* **Exercise prompt**: From the entries that follow, reproduce exactly and only the lines from the line with "[RTA] (408, 2135)" to the line with "XXXVIDEO (156, 35)", endpoints included.

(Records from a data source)
^^^^
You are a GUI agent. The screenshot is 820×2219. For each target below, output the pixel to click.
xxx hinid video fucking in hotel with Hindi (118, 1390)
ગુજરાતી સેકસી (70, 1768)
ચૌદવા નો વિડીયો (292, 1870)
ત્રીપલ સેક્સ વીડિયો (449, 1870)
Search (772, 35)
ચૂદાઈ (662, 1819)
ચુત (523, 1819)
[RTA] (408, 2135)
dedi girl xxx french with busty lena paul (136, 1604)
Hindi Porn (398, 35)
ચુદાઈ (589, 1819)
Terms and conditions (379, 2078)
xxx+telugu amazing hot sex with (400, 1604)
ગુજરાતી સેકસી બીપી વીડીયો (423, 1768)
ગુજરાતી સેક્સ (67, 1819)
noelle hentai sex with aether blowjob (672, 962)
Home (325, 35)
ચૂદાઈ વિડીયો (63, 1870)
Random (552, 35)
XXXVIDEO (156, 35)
^^^^
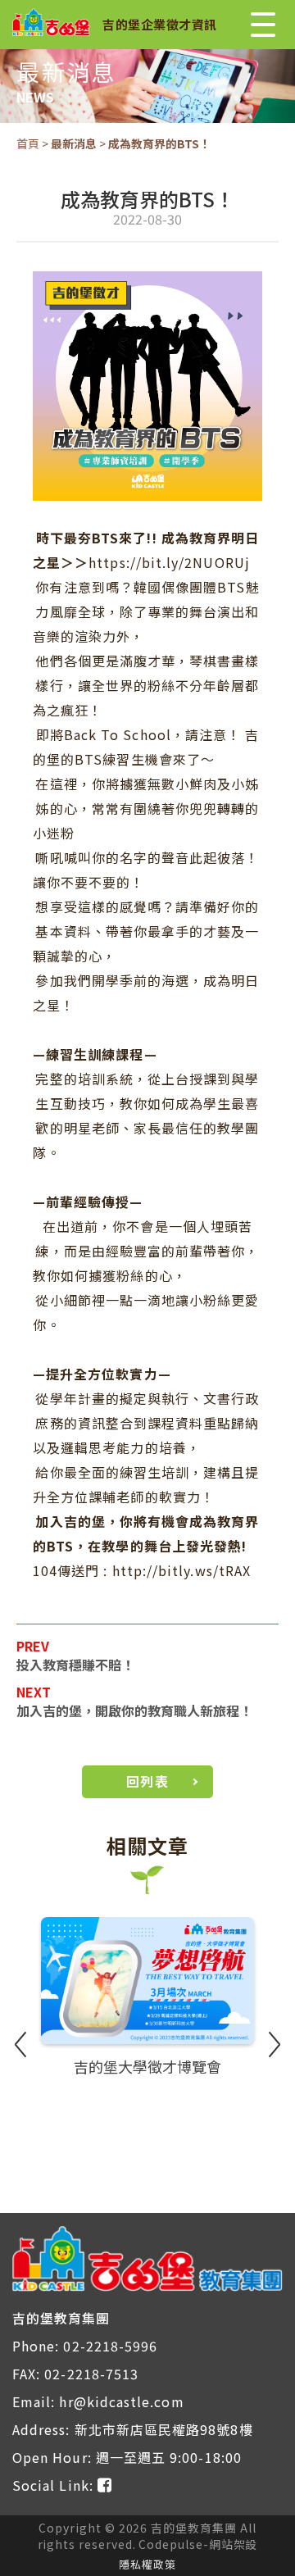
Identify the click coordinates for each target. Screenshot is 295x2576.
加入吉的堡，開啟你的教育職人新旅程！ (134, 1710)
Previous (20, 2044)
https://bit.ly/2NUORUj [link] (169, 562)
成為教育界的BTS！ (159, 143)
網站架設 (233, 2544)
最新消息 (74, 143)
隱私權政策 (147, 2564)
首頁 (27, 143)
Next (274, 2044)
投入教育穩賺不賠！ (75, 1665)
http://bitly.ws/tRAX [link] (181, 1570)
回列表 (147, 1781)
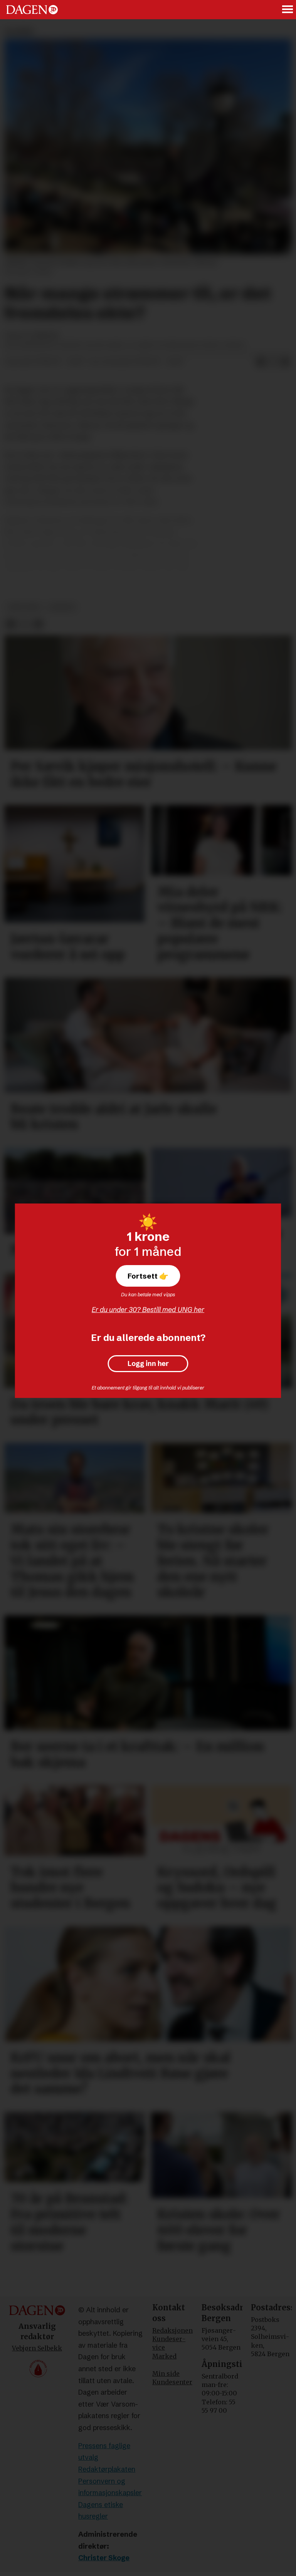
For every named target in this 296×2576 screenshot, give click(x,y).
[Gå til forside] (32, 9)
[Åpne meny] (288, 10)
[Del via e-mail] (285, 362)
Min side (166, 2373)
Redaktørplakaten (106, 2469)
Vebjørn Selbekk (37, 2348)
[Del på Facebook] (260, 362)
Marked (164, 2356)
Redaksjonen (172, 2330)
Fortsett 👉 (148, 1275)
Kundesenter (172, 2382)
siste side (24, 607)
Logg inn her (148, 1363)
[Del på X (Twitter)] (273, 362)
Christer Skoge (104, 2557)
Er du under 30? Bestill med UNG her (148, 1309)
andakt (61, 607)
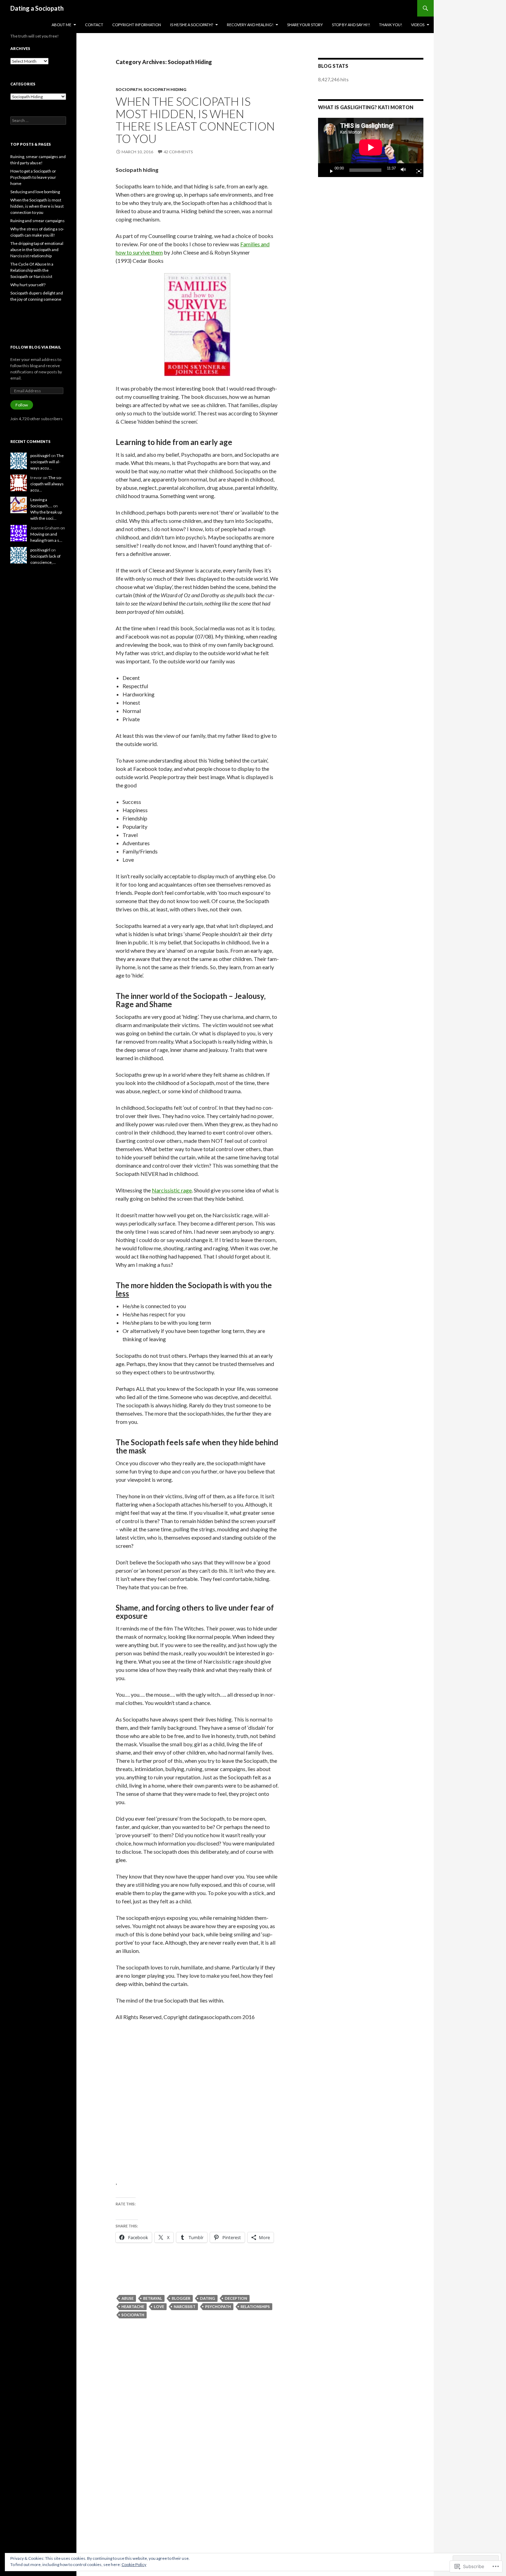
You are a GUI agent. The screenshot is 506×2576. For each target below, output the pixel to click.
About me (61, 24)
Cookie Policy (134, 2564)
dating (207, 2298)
^^^^
* **Your solution**:
[RTA] (408, 2135)
dedi girl xxx french with busty lena paul (136, 1604)
Hindi Porn (398, 35)
ચુદાઈ (589, 1819)
Terms and conditions (379, 2078)
xxx+telugu amazing hot sex with (400, 1604)
ગુજરાતી સેકસી બીપી વીડીયો (423, 1768)
ગુજરાતી સેક્સ (67, 1819)
noelle hentai sex with aether blowjob (672, 962)
Home (325, 35)
ચૂદાઈ વિડીયો (63, 1870)
Random (552, 35)
XXXVIDEO (156, 35)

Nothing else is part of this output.